The x86 instructions lfence/sfence/mfence are used to implement the rmb()/wmb()/mb() mechanisms in the Linux kernel. It is easy to understand that these are used to serialize the memory accesses. However, it is much more difficult to determine when and where to use these while writing the code -- before encountering the bug in the runtime behavior.
I was interested to know if there are known caveats that could be checked, while writing/reviewing the code, that can help us determine where the barriers must be inserted. I understand this is a too complex, but is there a rule-of-thumb or a checklist that can help us identify the code-places where these are needed?
My experience (not in the Linux kernel) is that two patterns cover the vast majority of the need for fencing.

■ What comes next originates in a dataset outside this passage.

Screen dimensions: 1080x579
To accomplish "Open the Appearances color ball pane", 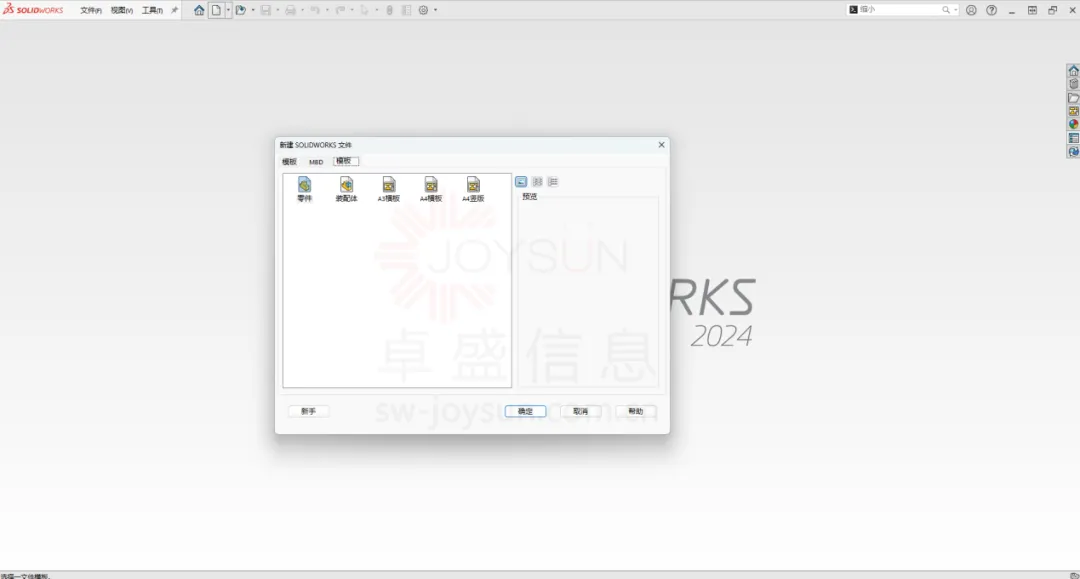I will point(1073,125).

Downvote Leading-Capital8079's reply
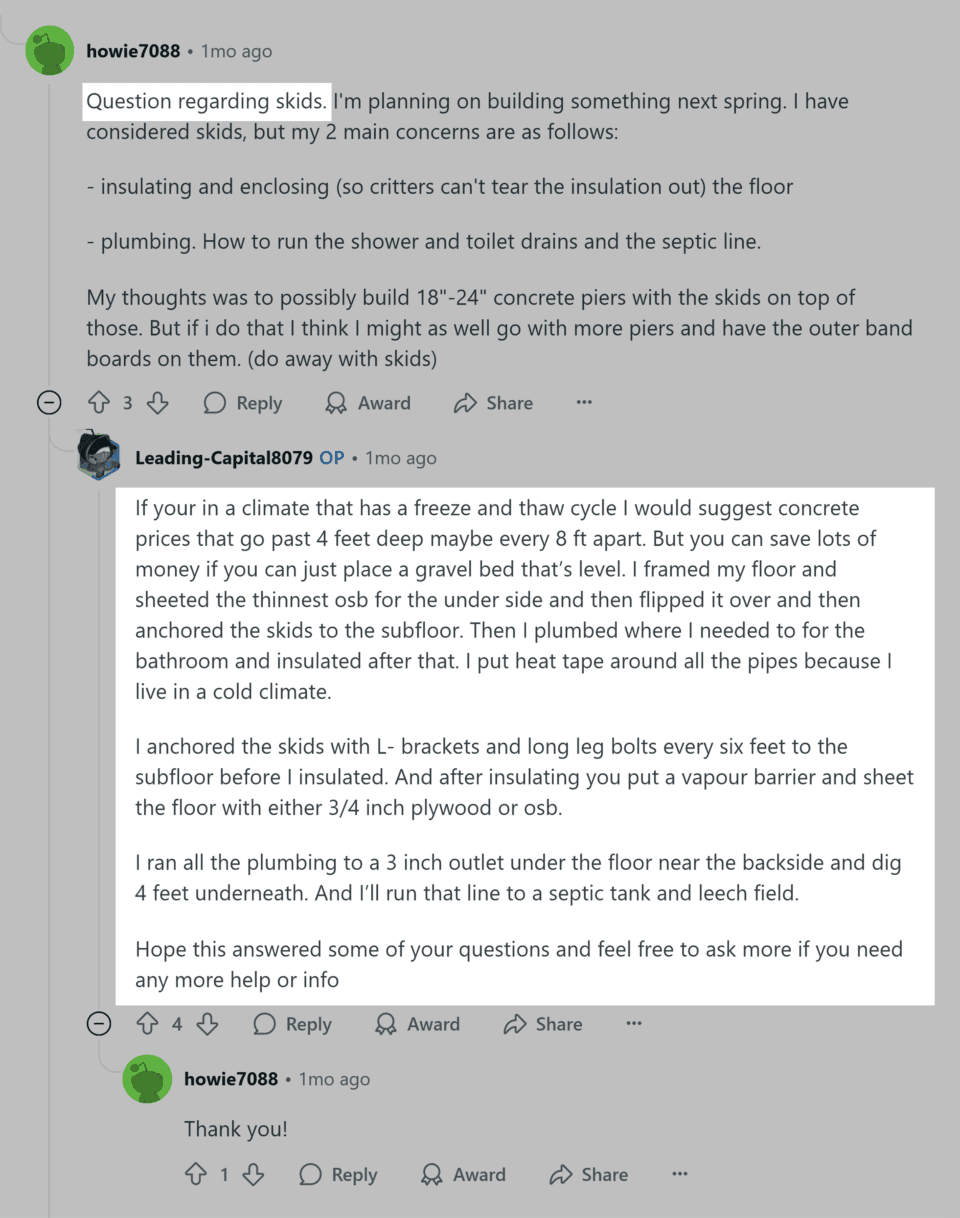[208, 1023]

Pattern "Send/receive": Thread 1 sends data to thread 2, and there is a memory location that somehow indicates "data is ready". Thread 1 needs at least an sfence between the store of the data and the store into "data is ready". Thread 2 needs an lfence between the load of the data that says "data is ready" and the load of the data.

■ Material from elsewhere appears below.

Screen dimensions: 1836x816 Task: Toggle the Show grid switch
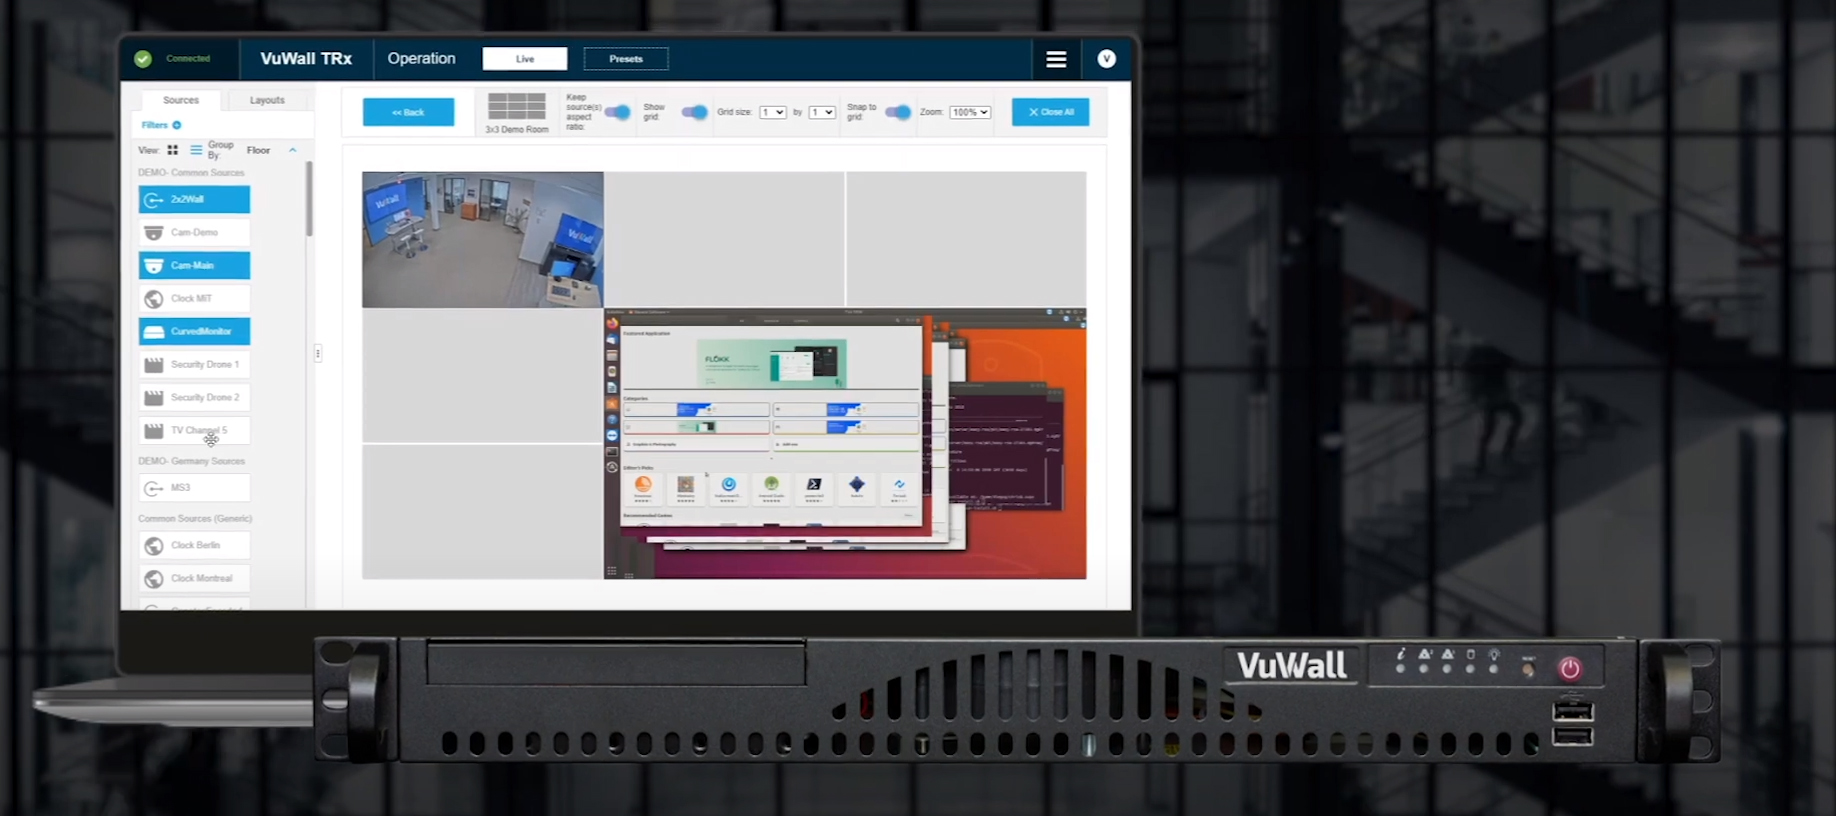694,112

If only regular (NOT non-temporal, DMA devices etc.) load/stores are involved in the transfer, then only compiler fences are necessary. Also, LOCK-prefixed instructions imply fences. For example, sometimes the "data is ready" location is not simply a flag, but an atomic counter, and the LOCK-prefixed increment/decrement used to manipulate it can serve as the fence.
This pattern also covers spin locks. Releasing a lock is a "send". Acquiring a lock is " receive.
Pattern "Consensus": Two threads have to reach consensus about something. There must be an mfence (or one implied by a LOCK-prefixed instruction). The fence must be between the "I published my vote" and "I read the other thread's vote". Dekker's protocol is an example. The hard part is spotting this pattern. We once missed one deep in the internals of TBB where the consensus problem was "has an exception been thrown?" Eventually we realized that it was a consensus problem and consequently needed an mfence.
The two patterns above are rules of thumb that do not cover all cases, but I find that they cover 99% of cases.